Resist urge to fight fire with fire

Posted

The goofiness that infects our political life here in the Home of the Brave just won’t go away.

The most recent evidence of that goofiness began when the owner of a restaurant in Virginia, the Red Hen, asked White House Press Secretary Sarah Huckabee Sanders to leave. Her reasoning was that Sanders serves the Trump administration, which she said is “inhumane and unethical.” She said she feels a moral obligation to stand against the dishonesty, and that feeling of obligation led her to refuse service to Sanders.

Now, as anyone who reads this column probably realizes, I am not a Trump supporter. Like the owner of the Red Hen, I believe his administration is unethical, but more than that, I believe he is doing considerable damage to my country. Even so, I think that throwing Sanders out of her restaurant was wrong — unless, of course, the owner always refuses to serve anybody who acts unethically, tells lies, goes around kicking puppies, etc. Unless Sanders and her party were, in some way, disruptive — which they weren’t, because they politely complied with the owner’s request — her party should have been served and allowed to eat their meal undisturbed.
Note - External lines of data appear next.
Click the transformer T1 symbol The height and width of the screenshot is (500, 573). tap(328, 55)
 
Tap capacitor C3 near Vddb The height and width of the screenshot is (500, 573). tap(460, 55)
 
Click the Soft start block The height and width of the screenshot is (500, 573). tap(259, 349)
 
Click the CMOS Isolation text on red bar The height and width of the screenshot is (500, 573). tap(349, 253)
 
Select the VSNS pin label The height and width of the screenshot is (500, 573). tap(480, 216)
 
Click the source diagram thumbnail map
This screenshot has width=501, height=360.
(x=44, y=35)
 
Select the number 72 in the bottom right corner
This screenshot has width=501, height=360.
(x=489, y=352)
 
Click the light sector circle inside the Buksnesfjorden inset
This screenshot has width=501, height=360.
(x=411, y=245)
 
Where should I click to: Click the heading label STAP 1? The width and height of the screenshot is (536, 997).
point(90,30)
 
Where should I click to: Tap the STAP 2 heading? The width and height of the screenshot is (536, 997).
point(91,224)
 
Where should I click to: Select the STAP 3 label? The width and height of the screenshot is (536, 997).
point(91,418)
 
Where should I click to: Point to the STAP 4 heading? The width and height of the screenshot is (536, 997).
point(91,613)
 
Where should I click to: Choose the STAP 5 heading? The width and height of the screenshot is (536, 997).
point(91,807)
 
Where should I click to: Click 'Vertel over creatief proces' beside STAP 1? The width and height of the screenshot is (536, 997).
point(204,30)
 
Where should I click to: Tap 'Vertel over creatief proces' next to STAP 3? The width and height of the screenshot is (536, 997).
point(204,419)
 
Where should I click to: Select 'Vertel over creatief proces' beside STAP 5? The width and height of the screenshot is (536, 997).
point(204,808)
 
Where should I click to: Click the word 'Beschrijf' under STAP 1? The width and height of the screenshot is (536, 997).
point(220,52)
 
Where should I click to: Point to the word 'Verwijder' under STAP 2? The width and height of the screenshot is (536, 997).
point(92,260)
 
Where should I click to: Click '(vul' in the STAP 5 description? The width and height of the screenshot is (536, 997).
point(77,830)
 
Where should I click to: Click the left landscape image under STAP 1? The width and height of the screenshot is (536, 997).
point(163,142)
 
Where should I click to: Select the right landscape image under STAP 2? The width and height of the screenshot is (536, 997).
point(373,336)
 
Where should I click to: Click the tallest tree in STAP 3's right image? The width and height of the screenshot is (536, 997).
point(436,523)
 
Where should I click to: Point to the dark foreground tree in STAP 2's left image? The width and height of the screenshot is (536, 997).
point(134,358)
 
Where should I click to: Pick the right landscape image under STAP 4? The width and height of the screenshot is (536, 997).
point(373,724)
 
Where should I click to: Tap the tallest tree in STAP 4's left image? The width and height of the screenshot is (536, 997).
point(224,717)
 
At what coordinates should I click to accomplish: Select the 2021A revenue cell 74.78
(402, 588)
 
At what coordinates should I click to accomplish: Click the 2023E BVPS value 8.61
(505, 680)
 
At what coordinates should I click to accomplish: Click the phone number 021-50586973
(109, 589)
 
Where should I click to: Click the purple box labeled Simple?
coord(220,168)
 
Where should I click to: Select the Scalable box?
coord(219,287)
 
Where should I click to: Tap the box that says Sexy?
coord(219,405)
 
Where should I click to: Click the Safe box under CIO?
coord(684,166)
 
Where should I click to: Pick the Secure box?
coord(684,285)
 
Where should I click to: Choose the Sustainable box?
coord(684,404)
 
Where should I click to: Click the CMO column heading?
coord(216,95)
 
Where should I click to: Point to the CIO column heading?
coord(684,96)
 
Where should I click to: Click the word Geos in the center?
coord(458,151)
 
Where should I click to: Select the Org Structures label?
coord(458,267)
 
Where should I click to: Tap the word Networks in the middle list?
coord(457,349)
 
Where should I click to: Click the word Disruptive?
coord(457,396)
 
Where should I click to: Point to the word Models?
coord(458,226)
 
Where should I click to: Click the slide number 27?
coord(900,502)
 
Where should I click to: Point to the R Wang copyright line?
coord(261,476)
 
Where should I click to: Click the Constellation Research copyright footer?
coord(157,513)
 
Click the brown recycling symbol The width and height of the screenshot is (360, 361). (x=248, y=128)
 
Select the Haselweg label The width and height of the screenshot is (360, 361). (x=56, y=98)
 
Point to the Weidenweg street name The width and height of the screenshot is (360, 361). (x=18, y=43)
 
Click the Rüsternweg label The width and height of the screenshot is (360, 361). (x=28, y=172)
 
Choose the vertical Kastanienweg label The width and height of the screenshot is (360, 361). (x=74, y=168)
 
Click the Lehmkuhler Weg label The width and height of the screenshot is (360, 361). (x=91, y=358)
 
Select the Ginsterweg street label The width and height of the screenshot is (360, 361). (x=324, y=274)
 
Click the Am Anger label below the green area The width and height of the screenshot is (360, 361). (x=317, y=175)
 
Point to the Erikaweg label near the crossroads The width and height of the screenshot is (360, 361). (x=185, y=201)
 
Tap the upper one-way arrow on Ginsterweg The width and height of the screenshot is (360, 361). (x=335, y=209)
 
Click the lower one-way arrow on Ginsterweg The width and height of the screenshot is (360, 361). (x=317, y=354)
That would have been the decent thing to do, and, in her defense, the owner took the action she did discreetly and in a non-confrontational way.

I’m not the only opponent of this president who thinks that way. The Washington Post — a newspaper Trump hates because it vociferously and consistently attacks him and the way he is doing his job — published an editorial arguing that Sanders and her party should have been allowed to “eat their dinner in peace.”
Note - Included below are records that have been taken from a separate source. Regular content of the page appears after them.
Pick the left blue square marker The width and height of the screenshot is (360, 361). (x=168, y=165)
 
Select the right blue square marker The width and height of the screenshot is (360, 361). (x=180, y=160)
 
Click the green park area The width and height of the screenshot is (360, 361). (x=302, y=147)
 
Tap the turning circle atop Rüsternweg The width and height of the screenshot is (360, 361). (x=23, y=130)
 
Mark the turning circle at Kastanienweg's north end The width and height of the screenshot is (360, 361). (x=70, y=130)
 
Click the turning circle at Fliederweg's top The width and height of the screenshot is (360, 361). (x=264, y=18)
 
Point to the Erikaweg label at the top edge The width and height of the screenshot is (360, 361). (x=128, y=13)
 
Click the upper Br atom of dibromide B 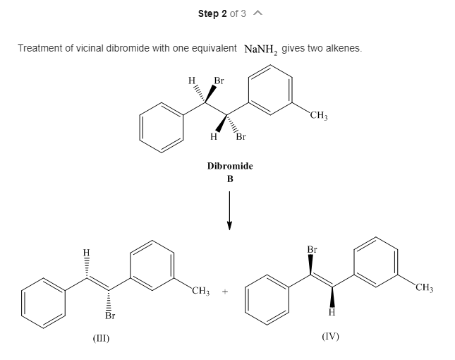coord(219,80)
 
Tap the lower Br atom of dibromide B coord(241,136)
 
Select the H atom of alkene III coord(86,252)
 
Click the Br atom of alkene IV coord(313,250)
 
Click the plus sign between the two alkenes coord(226,291)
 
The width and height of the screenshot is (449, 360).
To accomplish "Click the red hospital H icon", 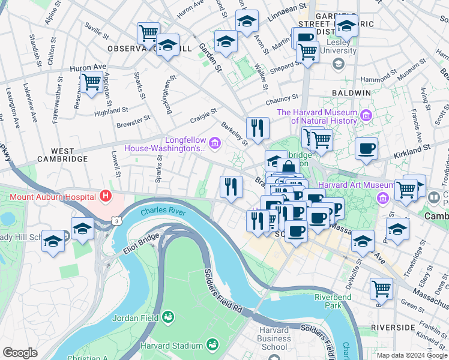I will [106, 196].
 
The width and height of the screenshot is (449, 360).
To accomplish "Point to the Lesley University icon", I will [338, 64].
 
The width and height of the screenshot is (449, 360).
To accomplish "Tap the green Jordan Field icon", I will [167, 316].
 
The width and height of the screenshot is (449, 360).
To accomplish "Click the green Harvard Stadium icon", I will [211, 344].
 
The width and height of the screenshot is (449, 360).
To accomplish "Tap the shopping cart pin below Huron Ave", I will [91, 82].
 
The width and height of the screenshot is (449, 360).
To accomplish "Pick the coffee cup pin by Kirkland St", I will [366, 148].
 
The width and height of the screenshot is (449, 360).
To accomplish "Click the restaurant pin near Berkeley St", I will [258, 128].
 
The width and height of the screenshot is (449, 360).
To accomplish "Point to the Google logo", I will [20, 353].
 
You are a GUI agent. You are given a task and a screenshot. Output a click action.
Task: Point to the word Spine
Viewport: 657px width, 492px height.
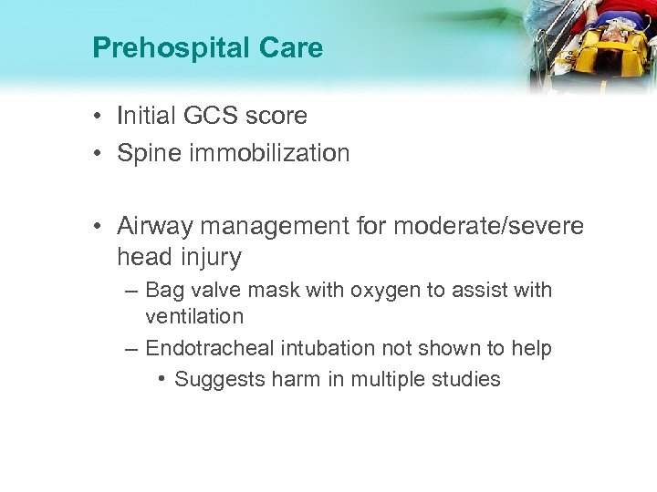(x=148, y=153)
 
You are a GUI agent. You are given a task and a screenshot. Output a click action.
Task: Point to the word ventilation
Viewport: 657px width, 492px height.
(x=194, y=317)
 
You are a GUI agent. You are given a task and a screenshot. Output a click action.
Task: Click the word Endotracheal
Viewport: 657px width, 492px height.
(x=207, y=348)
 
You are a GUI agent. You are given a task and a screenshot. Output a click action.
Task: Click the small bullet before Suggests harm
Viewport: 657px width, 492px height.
(x=161, y=379)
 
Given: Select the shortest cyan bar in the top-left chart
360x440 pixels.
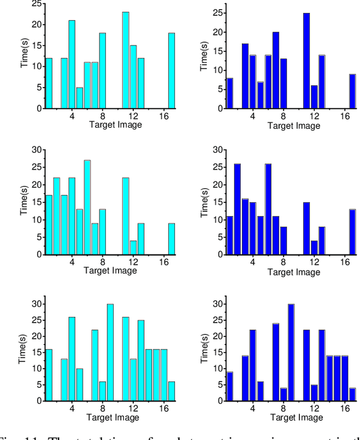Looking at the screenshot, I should pyautogui.click(x=79, y=98).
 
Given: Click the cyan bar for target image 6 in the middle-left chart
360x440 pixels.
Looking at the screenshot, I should pyautogui.click(x=87, y=207).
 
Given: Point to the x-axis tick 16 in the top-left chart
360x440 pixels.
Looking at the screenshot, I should pyautogui.click(x=164, y=116).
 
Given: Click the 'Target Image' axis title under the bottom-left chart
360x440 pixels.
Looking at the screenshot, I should pyautogui.click(x=112, y=417).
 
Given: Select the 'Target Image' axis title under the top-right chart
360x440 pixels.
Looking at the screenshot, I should pyautogui.click(x=294, y=125).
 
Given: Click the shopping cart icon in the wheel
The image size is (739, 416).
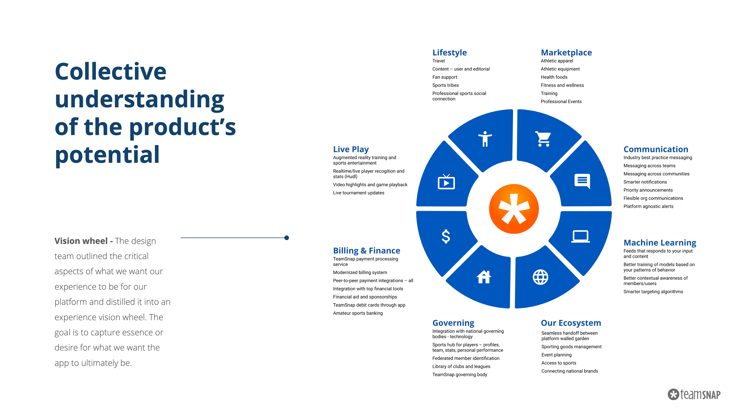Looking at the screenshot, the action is point(543,139).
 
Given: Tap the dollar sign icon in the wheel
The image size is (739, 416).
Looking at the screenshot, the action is point(446,236).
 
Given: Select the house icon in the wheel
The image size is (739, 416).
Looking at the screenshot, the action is point(484,277).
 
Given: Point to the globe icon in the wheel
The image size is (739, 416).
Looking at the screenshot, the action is point(540,277).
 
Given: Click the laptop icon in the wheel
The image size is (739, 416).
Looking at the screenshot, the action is point(580,236).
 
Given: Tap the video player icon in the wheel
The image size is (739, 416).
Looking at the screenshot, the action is point(446,182).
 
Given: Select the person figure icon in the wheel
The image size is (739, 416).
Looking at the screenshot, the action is point(485,139).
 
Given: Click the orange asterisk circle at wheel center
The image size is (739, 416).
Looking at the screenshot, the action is point(514,209).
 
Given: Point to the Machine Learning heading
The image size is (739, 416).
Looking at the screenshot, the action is point(660,242).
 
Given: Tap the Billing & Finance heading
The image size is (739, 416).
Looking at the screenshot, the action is point(367,250).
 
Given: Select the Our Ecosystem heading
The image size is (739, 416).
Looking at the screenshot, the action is point(571,323).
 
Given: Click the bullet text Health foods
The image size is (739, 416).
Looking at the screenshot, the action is point(554,77).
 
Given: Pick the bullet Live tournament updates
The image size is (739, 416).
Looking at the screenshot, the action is point(359,193).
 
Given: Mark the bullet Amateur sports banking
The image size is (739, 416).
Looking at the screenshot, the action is point(358,313).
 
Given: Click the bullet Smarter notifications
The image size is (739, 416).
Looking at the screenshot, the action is point(645,182).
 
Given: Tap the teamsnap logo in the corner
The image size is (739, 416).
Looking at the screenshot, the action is point(694,394).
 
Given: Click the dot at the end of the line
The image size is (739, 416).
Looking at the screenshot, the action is point(287,238).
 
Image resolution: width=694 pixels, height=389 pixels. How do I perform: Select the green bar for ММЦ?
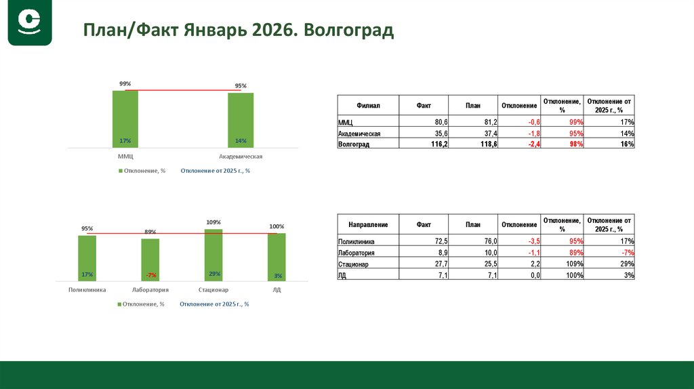[125, 119]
That said, though, I have to say that the president and the people who support him can’t complain very much, because they have brought a lot of the antagonism upon themselves. Predictably, conservative political commentators have condemned the Red Hen and its owner, but they should think back to 2012, when the owner of a bakery, who was angry about something President Obama had said, refused to serve Vice President Joe Biden. Conservatives praised the man for his actions; one of them even gave him an award.
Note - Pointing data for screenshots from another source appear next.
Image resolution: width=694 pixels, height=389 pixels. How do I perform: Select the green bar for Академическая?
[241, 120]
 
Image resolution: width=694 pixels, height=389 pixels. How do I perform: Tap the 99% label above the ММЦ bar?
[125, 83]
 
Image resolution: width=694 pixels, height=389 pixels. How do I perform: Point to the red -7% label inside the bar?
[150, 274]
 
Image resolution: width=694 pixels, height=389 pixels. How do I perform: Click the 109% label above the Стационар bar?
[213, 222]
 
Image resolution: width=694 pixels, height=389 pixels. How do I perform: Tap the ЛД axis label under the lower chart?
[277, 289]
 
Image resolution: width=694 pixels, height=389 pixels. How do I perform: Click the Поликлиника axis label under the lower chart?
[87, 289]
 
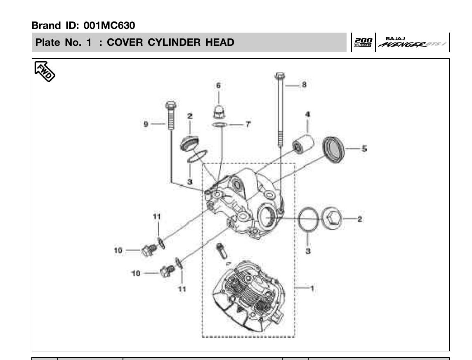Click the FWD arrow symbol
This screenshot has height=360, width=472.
click(x=45, y=71)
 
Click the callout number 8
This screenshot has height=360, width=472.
click(x=304, y=85)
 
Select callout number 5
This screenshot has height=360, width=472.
click(x=364, y=148)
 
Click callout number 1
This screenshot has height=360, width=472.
click(x=312, y=288)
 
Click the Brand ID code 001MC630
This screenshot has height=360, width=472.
click(x=109, y=26)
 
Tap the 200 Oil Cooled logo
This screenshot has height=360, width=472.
click(x=363, y=42)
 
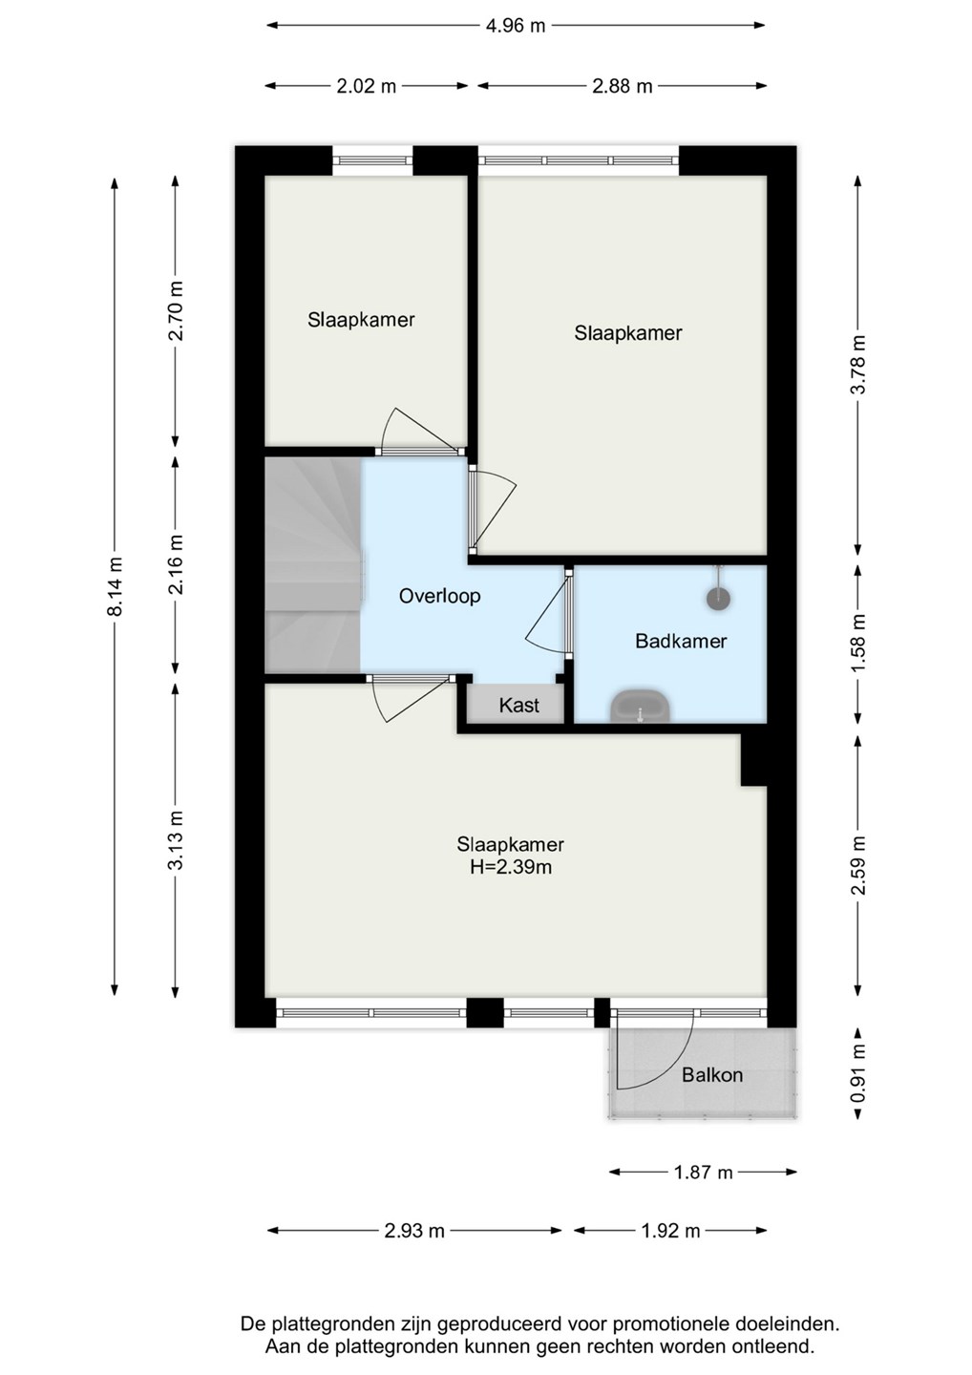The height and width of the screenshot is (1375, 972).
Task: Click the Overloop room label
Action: click(x=439, y=596)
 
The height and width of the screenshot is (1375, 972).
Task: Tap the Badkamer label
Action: click(x=681, y=641)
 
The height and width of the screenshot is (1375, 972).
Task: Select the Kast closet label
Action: click(x=519, y=706)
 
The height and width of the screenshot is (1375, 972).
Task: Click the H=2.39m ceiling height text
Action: click(x=511, y=867)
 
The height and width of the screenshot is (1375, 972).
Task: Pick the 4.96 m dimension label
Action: click(x=516, y=26)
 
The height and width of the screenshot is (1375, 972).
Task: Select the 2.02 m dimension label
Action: click(x=367, y=87)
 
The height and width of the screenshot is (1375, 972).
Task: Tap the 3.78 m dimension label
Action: click(x=858, y=365)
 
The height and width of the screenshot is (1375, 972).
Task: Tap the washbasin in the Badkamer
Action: click(x=640, y=706)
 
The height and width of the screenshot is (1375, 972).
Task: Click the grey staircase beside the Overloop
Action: click(x=313, y=564)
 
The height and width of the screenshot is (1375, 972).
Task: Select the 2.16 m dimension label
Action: click(x=177, y=564)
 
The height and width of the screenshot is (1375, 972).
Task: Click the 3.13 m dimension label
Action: click(x=177, y=840)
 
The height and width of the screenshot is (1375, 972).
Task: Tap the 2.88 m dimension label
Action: click(x=622, y=87)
The truth of the matter is that neither side in our political battles are playing the same game, and neither has any room to complain about the way their people have been treated by the other side.

That’s why I wish the Red Hen’s owner had done things differently. On the other hand, though, I can understand the dilemma she was in. Trump, both as a candidate and as president, seems to go out of his way to antagonize people. He rarely opens his mouth without producing hateful rhetoric and name-calling, deriding and belittling his political opponents and leaders of other nations, including our closest allies. He often invents his own facts to justify his rhetoric and his policies. At times he even attacks members of his own party. The owner of the Red Hen wasn’t wrong when she characterized his administration as unethical and dishonest and given that reality, it’s easy to see why she refused to serve an important member of the Trump administration.

Our natural impulse is to fight fire with fire. Unfortunately, doing so will only fuel the anger of Trump voters and widen the division in our political life further. If we want to save this country, we need to engage the other side, not push them away. We need to be willing to listen and engage in honest discussions about the state of our nation and its future.

That doesn’t mean we can’t criticize and even condemn policies and behavior we feel are unethical, inhumane, dishonest or just plain bad and I, for one, will do that. But I will base my criticisms on factual information and will present them with civility.

It’s not much, but it’s all I can do to help my country.